Records from a data collection:

════════

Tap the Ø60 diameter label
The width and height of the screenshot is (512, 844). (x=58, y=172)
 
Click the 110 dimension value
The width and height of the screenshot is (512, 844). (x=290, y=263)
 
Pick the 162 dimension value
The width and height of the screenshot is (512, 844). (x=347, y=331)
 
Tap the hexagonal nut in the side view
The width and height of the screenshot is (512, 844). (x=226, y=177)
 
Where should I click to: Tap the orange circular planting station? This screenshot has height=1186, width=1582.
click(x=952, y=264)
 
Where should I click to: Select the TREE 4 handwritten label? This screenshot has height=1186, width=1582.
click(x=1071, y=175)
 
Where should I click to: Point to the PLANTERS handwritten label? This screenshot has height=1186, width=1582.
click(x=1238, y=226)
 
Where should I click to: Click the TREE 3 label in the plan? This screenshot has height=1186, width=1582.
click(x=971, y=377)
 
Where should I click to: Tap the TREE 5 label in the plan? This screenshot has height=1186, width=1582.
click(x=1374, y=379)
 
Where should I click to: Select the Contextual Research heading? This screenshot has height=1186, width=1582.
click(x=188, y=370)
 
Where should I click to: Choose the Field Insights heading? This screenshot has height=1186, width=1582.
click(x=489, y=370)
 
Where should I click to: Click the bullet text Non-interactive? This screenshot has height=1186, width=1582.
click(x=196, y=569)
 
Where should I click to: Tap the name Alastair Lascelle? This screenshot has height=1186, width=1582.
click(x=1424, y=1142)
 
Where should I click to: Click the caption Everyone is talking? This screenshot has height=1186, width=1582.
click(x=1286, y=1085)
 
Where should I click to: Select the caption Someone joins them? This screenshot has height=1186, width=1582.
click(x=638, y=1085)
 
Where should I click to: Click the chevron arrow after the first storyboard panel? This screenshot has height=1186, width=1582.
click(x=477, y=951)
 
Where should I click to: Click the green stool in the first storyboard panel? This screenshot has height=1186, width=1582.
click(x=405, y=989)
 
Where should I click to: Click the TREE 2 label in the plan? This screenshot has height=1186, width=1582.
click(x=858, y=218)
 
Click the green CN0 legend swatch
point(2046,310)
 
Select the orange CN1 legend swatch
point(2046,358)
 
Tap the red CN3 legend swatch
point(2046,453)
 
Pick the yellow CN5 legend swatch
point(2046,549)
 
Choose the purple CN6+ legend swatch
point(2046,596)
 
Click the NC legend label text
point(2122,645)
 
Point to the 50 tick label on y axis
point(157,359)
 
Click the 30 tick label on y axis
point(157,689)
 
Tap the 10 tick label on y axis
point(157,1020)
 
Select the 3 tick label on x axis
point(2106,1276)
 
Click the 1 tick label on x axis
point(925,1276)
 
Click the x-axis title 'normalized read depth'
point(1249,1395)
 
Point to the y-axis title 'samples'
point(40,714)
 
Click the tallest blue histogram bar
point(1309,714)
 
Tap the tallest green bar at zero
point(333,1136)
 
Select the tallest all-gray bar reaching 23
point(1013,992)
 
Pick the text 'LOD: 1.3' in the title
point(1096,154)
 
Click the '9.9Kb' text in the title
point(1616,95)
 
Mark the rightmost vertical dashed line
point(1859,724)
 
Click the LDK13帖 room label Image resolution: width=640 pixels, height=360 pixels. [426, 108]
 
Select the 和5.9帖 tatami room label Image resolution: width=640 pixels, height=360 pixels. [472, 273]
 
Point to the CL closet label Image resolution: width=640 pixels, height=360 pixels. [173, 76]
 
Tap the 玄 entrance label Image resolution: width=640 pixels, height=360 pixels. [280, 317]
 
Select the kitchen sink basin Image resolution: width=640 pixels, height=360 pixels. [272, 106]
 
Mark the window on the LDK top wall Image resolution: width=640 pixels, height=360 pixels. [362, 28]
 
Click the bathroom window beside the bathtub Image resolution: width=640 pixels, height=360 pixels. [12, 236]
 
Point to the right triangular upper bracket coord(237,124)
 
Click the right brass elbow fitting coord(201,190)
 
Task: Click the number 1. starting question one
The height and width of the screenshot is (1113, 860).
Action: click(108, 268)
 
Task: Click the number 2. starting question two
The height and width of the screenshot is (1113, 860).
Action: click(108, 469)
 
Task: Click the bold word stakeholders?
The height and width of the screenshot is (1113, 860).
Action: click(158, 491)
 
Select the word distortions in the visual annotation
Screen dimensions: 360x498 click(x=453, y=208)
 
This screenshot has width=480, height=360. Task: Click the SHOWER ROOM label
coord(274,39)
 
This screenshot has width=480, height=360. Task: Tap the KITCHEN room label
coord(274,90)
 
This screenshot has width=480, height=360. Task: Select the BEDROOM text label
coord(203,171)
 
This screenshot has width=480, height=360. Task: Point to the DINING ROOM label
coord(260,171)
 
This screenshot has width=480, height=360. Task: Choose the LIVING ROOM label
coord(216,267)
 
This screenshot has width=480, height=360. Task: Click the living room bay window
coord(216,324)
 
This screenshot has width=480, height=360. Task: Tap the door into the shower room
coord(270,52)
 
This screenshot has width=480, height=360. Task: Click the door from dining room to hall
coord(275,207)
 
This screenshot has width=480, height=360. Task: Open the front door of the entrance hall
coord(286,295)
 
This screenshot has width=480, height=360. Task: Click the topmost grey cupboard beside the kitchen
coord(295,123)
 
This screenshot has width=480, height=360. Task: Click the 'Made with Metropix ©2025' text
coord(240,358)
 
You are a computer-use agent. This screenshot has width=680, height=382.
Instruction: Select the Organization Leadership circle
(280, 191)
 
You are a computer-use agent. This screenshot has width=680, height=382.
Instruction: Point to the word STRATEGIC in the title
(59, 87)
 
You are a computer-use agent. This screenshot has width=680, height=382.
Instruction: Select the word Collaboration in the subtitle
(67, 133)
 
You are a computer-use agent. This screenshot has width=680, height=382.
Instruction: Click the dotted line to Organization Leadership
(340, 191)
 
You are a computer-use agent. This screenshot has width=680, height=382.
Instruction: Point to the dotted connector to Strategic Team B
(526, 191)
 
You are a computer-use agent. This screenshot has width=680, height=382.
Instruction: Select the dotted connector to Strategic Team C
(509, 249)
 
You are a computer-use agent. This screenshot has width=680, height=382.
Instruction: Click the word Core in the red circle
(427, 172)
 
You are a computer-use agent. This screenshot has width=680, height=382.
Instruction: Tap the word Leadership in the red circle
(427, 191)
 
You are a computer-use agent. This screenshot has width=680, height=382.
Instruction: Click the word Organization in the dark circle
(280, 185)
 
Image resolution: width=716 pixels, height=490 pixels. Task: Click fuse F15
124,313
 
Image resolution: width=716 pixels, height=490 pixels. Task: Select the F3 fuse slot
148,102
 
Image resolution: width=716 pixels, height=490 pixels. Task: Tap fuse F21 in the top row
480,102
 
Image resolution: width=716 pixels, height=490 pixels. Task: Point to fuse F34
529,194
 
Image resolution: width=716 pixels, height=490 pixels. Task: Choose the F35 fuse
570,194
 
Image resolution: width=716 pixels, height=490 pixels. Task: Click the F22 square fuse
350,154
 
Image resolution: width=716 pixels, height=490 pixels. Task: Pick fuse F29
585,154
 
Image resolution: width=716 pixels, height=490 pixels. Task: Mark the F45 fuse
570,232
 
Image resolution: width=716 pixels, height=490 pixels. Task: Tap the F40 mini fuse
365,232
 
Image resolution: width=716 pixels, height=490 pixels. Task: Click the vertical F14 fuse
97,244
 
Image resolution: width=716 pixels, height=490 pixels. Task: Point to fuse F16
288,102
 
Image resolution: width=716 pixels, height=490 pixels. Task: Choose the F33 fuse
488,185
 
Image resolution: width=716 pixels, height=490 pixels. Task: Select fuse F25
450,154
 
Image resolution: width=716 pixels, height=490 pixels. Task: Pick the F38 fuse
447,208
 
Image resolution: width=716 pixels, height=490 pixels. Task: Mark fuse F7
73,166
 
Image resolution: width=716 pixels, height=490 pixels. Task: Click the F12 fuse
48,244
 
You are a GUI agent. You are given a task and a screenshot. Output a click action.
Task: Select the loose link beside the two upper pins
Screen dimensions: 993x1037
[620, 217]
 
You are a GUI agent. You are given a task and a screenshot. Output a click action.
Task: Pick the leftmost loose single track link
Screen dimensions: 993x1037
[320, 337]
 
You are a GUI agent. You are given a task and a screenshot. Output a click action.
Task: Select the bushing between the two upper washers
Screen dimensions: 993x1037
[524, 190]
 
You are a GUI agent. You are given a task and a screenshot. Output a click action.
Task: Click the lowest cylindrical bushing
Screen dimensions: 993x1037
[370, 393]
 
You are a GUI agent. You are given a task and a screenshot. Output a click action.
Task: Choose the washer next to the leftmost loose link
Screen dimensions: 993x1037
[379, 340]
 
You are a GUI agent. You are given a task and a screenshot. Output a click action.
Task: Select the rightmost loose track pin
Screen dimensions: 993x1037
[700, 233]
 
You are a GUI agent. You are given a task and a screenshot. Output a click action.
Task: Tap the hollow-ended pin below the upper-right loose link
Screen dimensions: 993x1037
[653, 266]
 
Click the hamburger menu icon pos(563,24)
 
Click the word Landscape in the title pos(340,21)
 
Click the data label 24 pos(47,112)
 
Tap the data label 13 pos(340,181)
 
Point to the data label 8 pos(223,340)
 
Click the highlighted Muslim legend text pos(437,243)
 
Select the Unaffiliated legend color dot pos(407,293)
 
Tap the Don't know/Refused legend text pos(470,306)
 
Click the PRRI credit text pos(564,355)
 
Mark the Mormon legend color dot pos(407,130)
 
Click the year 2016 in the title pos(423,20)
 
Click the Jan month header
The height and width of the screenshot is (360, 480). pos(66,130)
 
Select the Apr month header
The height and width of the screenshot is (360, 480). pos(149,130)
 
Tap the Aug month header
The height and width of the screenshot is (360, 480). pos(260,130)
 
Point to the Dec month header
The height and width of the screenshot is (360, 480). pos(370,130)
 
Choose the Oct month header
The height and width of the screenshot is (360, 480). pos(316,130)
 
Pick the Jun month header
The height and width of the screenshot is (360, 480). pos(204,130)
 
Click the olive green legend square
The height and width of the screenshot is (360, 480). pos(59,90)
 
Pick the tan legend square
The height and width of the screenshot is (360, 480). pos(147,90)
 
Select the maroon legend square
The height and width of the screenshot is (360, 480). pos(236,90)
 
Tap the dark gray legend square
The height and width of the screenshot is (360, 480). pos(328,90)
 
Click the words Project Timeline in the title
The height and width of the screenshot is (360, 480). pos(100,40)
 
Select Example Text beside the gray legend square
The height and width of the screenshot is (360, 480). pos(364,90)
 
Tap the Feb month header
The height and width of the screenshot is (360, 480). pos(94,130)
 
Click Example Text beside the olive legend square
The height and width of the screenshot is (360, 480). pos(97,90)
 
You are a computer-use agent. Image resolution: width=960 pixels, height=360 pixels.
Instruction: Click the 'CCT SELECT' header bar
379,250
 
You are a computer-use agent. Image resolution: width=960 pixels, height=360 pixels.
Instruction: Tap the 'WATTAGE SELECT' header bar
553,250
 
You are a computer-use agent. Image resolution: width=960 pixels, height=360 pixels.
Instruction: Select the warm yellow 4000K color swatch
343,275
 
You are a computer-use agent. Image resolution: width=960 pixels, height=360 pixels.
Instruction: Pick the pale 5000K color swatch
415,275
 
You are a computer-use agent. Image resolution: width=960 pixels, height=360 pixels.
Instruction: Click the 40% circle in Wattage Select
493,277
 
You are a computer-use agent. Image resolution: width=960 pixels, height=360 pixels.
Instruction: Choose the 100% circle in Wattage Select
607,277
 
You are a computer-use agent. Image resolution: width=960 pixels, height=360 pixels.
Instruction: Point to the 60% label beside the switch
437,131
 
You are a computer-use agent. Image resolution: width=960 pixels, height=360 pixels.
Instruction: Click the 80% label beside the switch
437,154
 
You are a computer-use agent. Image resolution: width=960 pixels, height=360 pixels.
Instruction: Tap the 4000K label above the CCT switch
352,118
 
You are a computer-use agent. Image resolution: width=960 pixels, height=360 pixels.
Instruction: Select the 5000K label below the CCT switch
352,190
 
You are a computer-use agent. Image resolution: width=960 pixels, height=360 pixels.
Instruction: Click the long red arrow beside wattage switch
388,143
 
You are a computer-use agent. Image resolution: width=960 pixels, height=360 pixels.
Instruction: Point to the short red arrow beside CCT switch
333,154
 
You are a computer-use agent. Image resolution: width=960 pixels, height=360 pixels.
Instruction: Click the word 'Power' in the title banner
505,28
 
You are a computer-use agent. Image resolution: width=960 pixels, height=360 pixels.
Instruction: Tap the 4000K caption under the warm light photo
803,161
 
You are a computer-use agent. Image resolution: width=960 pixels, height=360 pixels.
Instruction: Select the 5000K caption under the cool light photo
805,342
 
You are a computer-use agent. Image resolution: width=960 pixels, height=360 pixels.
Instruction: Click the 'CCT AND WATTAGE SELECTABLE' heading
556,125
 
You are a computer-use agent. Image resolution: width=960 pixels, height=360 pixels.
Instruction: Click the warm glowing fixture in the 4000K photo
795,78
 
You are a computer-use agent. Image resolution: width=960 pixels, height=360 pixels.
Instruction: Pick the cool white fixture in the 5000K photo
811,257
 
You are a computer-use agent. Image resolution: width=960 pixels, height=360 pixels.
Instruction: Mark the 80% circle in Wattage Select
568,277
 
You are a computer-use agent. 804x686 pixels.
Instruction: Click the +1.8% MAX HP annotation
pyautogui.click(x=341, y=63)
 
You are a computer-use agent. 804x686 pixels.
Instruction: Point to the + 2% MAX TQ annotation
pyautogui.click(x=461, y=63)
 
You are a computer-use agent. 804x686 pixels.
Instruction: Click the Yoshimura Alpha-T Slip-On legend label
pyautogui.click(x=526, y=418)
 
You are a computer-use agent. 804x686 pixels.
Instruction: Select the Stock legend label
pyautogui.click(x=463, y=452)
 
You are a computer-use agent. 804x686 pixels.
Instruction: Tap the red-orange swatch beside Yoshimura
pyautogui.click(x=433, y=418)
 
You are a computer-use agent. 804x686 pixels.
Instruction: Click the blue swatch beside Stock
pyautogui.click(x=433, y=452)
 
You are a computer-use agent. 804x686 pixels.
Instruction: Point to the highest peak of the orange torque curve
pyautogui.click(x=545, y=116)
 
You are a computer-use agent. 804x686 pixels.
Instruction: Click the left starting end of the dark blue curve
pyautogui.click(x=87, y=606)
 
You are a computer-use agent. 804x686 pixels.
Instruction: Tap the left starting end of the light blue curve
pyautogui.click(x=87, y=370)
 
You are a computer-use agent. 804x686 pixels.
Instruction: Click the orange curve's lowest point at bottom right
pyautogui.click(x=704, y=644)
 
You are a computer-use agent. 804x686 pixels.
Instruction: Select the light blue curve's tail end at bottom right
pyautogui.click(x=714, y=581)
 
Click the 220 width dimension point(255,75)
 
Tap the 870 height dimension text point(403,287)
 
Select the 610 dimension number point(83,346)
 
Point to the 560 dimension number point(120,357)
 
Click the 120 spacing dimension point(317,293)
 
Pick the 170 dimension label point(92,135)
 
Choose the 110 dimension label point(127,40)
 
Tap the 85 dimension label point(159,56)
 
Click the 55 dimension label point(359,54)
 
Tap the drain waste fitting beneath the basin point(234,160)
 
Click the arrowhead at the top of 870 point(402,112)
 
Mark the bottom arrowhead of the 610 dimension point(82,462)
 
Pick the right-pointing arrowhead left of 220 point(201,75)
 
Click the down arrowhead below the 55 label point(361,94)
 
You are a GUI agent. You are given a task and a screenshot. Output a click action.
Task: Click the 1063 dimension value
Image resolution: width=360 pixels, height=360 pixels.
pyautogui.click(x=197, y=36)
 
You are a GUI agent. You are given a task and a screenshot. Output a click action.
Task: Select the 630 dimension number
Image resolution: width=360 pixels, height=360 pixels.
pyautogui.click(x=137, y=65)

════════

### To be done
Arrange the rows above as a JSON list of strings, one per line, skipping blank lines. Begin at the line that has "Pick the 162 dimension value" and stop after the line that has "click(x=188, y=370)".

### Task result
[
  "Pick the 162 dimension value",
  "The width and height of the screenshot is (512, 844). (x=347, y=331)",
  "Tap the hexagonal nut in the side view",
  "The width and height of the screenshot is (512, 844). (x=226, y=177)",
  "Where should I click to: Tap the orange circular planting station? This screenshot has height=1186, width=1582.",
  "click(x=952, y=264)",
  "Where should I click to: Select the TREE 4 handwritten label? This screenshot has height=1186, width=1582.",
  "click(x=1071, y=175)",
  "Where should I click to: Point to the PLANTERS handwritten label? This screenshot has height=1186, width=1582.",
  "click(x=1238, y=226)",
  "Where should I click to: Click the TREE 3 label in the plan? This screenshot has height=1186, width=1582.",
  "click(x=971, y=377)",
  "Where should I click to: Tap the TREE 5 label in the plan? This screenshot has height=1186, width=1582.",
  "click(x=1374, y=379)",
  "Where should I click to: Select the Contextual Research heading? This screenshot has height=1186, width=1582.",
  "click(x=188, y=370)"
]